**ABOUT THIS TASK:**
Nothing in the data should be altered when it is repeated in full.

**AVAILABLE DATA:**

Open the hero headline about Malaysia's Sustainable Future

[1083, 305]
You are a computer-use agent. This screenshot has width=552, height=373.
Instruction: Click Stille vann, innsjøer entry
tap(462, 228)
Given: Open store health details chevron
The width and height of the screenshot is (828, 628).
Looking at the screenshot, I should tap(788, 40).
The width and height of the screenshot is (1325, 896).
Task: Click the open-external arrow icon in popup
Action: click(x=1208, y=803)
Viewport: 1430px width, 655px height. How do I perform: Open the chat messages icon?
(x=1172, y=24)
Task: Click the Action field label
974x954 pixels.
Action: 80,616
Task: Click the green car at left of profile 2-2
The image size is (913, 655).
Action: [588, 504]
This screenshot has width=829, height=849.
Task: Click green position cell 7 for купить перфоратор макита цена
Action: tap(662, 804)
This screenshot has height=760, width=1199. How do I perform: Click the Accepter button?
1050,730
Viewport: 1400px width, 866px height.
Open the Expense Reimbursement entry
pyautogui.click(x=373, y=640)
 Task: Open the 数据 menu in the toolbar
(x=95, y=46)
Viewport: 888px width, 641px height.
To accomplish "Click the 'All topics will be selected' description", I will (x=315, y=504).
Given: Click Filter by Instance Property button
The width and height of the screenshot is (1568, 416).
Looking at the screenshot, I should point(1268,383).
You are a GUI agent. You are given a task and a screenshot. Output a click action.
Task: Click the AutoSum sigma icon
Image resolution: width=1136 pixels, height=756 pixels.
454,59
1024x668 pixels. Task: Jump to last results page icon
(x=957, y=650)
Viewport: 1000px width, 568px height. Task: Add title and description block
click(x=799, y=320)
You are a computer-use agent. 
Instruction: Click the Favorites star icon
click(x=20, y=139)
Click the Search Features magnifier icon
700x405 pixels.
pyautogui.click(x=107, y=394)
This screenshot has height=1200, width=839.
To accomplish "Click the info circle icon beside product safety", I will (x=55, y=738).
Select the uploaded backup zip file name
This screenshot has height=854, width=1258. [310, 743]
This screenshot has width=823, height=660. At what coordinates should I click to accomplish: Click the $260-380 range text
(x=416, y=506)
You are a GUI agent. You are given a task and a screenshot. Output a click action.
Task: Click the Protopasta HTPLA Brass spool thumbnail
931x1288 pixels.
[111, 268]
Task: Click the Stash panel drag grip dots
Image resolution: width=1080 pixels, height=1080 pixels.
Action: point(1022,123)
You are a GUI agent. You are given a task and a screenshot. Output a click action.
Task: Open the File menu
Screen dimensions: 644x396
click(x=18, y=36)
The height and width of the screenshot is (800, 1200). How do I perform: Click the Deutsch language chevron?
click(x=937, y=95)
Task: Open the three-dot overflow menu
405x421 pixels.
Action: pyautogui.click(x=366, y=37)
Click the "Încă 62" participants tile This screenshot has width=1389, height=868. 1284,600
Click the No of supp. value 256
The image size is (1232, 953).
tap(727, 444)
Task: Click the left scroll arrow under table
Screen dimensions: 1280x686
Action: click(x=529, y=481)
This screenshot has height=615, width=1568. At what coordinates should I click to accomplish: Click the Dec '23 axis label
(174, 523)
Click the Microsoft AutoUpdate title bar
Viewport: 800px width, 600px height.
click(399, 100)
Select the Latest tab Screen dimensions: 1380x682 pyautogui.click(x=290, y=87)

**SOLUTION FOR THIS PROBLEM:**
Open the hero headline about Malaysia's Sustainable Future

[1083, 305]
You are a computer-use agent. This screenshot has width=552, height=373.
Instruction: Click Stille vann, innsjøer entry
tap(462, 228)
Given: Open store health details chevron
The width and height of the screenshot is (828, 628).
Looking at the screenshot, I should tap(788, 40).
The width and height of the screenshot is (1325, 896).
Task: Click the open-external arrow icon in popup
Action: click(x=1208, y=803)
Viewport: 1430px width, 655px height. How do I perform: Open the chat messages icon?
(x=1172, y=24)
Task: Click the Action field label
974x954 pixels.
Action: 80,616
Task: Click the green car at left of profile 2-2
The image size is (913, 655).
Action: [588, 504]
This screenshot has width=829, height=849.
Task: Click green position cell 7 for купить перфоратор макита цена
Action: tap(662, 804)
This screenshot has height=760, width=1199. How do I perform: Click the Accepter button?
1050,730
Viewport: 1400px width, 866px height.
Open the Expense Reimbursement entry
pyautogui.click(x=373, y=640)
 Task: Open the 数据 menu in the toolbar
(x=95, y=46)
Viewport: 888px width, 641px height.
To accomplish "Click the 'All topics will be selected' description", I will (x=315, y=504).
Given: Click Filter by Instance Property button
The width and height of the screenshot is (1568, 416).
Looking at the screenshot, I should point(1268,383).
You are a GUI agent. You are given a task and a screenshot. Output a click action.
Task: Click the AutoSum sigma icon
Image resolution: width=1136 pixels, height=756 pixels.
454,59
1024x668 pixels. Task: Jump to last results page icon
(x=957, y=650)
Viewport: 1000px width, 568px height. Task: Add title and description block
click(x=799, y=320)
You are a computer-use agent. 
Instruction: Click the Favorites star icon
click(x=20, y=139)
Click the Search Features magnifier icon
700x405 pixels.
pyautogui.click(x=107, y=394)
This screenshot has height=1200, width=839.
To accomplish "Click the info circle icon beside product safety", I will (x=55, y=738).
Select the uploaded backup zip file name
This screenshot has height=854, width=1258. [310, 743]
This screenshot has width=823, height=660. At what coordinates should I click to accomplish: Click the $260-380 range text
(x=416, y=506)
You are a GUI agent. You are given a task and a screenshot. Output a click action.
Task: Click the Protopasta HTPLA Brass spool thumbnail
931x1288 pixels.
[111, 268]
Task: Click the Stash panel drag grip dots
Image resolution: width=1080 pixels, height=1080 pixels.
Action: point(1022,123)
You are a GUI agent. You are given a task and a screenshot. Output a click action.
Task: Open the File menu
Screen dimensions: 644x396
click(x=18, y=36)
The height and width of the screenshot is (800, 1200). How do I perform: Click the Deutsch language chevron?
click(x=937, y=95)
Task: Open the three-dot overflow menu
405x421 pixels.
Action: pyautogui.click(x=366, y=37)
Click the "Încă 62" participants tile This screenshot has width=1389, height=868. 1284,600
Click the No of supp. value 256
The image size is (1232, 953).
tap(727, 444)
Task: Click the left scroll arrow under table
Screen dimensions: 1280x686
Action: click(x=529, y=481)
This screenshot has height=615, width=1568. At what coordinates should I click to accomplish: Click the Dec '23 axis label
(174, 523)
Click the Microsoft AutoUpdate title bar
Viewport: 800px width, 600px height.
click(399, 100)
Select the Latest tab Screen dimensions: 1380x682 pyautogui.click(x=290, y=87)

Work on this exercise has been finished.